◆ Exercise tasks ◆
1 > In the publication record on ecosystem evapotranspiration, on what date was the publication accepted?
2 > Decide whether each statement agrees with the publication record on ecosystem evapotranspiration: (a) the work was submitted to Transactions of the ASABE; (b) Suat Irmak is listed with the US Forest Service; (c) the publication type is a peer-reviewed journal.
3 > Give what follows the citation in the publication record on ecosystem evapotranspiration.

◆ Page excerpt ◆
■ ■ ■ ■

|AMATYA, AMATYA - Us Forest Service (FS)|
|IRMAK, SUAT - University Of Nebraska|
|SUN, GE - Us Forest Service (FS)|
Submitted to: Transactions of the ASABE
Publication Type: Peer Reviewed Journal
Publication Acceptance Date: 4/5/2016
Publication Date: 4/27/2016
Citation: Amatya, A.M., Irmak, S., Gowda, P., Sun, G. 2016. Ecosystem evapotranspiration: Challenges in measurements, estimates, and modeling. Transactions of the ASABE. 59(2):555-560.

■ ■ ■ ■

◆ Dataset excerpt ◆
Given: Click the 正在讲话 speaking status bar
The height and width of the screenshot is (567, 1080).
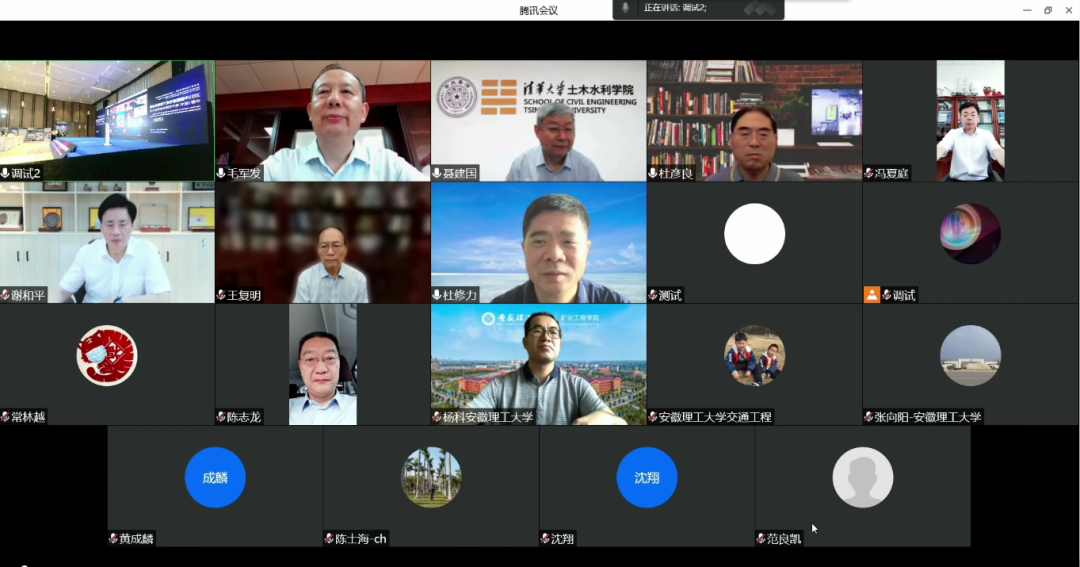Looking at the screenshot, I should 698,9.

■ ■ ■ ■

◆ Answers to the exercise ◆
1 > 4/5/2016

2 >
(a) Yes: "Submitted to: Transactions of the ASABE"
(b) No: "IRMAK, SUAT - University Of Nebraska"
(c) Yes: "Publication Type: Peer Reviewed Journal"

3 >
Interpretive Summary: Evapotranspiration is a complex surface energy-balance process. Our current understanding of the magnitude and degree of its interactions with many environmental factors is incomplete. This is an introductory paper of the Special Issue “Evapotranspiration: Challenges in Measurement and Modeling from Leaf to the Landscape Scale and Beyond” published by the Natural Resources and Environmental Systems (NRES) Community of the American Society of Agricultural and Biological Engineering. It presents summary of 12 individual papers published in the special issue and highlights advances in knowledge across four key topics: (1) reference evapotranspiration, (2) evapotranspiration processes and pathways, (3) evapotranspiration modeling, and geospatial technology in estimating evapotranspiration. It also briefly discusses knowledge gaps and potential tools and technologies that are available to fill those knowledge gaps.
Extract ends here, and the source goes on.